New York City Health Commissioner and Chief Busybody Thomas Farley’s announced today that he personally will ban soda pop sold in quantities the good doctor finds obscene.America unites in contempt for loathsome nanny-state mayor
The sale of any cup or bottle of sweetened drink larger than 16 fluid ounces — about the size of a medium coffee, and smaller than a common soda bottle — would be prohibited
The masses are unable to come to any decision without first referring to a government rule or to somebody holding a PhD.
Farley says: "Obesity "leads" to the deaths of nearly 6,000 New Yorkers a year"
Farley, who knows his Orwell, knew not to say, “Obesity causes 6,000 deaths” but merely that “Obesity is weakly correlated with 6,000 deaths.” But Farley forgot that something always causes death (or perhaps like many thin people he cannot imagine dying): every dead person died of something.
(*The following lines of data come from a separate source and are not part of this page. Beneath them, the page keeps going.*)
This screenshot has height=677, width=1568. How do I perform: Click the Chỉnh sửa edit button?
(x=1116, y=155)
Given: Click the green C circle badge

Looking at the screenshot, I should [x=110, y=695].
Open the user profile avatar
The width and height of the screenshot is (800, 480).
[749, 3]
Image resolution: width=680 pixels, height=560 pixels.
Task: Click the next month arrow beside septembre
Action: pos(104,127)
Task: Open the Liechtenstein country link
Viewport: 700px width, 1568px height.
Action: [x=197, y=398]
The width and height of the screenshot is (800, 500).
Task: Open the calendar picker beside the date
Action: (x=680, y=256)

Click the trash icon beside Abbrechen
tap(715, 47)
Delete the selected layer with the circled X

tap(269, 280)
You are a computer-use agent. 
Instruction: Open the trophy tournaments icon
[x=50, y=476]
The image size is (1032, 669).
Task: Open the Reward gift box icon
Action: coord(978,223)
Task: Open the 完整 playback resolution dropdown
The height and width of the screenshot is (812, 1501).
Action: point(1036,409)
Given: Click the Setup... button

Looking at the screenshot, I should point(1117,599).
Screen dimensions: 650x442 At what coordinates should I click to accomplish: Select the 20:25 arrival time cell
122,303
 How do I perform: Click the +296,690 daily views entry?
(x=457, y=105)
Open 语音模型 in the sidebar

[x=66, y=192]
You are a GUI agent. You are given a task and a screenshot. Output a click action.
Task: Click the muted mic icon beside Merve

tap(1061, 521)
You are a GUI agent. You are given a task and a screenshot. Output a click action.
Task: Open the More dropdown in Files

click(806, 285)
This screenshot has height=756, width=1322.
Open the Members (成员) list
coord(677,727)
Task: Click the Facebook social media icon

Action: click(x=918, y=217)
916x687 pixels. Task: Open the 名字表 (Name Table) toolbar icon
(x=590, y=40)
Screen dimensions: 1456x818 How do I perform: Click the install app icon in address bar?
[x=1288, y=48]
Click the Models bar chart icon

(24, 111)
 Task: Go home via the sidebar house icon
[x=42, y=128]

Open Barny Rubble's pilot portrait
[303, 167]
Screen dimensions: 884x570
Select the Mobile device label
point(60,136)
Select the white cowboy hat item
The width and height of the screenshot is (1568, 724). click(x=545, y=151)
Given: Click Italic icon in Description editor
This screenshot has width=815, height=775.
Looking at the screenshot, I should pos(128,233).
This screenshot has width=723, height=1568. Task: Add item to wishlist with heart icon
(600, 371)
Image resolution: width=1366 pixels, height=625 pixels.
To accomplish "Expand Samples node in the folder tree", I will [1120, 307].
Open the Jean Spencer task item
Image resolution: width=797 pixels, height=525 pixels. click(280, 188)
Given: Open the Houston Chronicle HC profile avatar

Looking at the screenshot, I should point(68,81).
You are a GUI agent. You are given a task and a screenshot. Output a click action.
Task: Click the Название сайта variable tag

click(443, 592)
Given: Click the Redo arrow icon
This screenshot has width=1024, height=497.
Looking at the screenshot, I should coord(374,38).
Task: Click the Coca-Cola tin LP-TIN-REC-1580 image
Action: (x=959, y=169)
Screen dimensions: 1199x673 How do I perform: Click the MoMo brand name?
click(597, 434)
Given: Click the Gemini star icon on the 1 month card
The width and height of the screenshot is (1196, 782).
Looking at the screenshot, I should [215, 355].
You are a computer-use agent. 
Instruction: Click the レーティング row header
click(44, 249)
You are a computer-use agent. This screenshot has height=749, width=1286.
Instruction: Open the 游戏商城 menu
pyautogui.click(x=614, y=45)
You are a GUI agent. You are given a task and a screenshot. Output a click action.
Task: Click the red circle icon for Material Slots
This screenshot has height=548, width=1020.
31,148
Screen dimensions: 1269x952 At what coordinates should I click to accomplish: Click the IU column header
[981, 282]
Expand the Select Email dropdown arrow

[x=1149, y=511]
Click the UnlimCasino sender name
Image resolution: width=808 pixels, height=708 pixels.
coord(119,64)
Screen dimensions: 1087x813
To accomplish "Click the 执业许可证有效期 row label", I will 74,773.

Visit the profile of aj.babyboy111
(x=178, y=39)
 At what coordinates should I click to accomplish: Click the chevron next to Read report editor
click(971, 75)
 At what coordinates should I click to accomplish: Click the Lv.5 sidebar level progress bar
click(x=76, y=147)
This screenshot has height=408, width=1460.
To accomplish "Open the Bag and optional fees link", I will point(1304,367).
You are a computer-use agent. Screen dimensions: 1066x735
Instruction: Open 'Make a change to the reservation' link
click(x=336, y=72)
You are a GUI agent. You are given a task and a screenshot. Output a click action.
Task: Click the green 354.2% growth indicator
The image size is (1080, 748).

He also forgot that there are many more fat people than thin people.
Oh, and Farley also forgot that there is some evidence that fat people, though perhaps not those who suffer from gluttony or who are grossly obese, tend to live longer lives than thin people.
So, fatties should lay aside their fudgesicles and soda pop and instead take up the New York Times or jogging and become a thin person—who will die of a different malady.
In other words, fat people can sacrifice that which makes them happy for that which makes them unhappy (i.e. the NYT). In doing this, they will still die, perhaps even sooner, but they will die as thin people, and thinness is its own reward.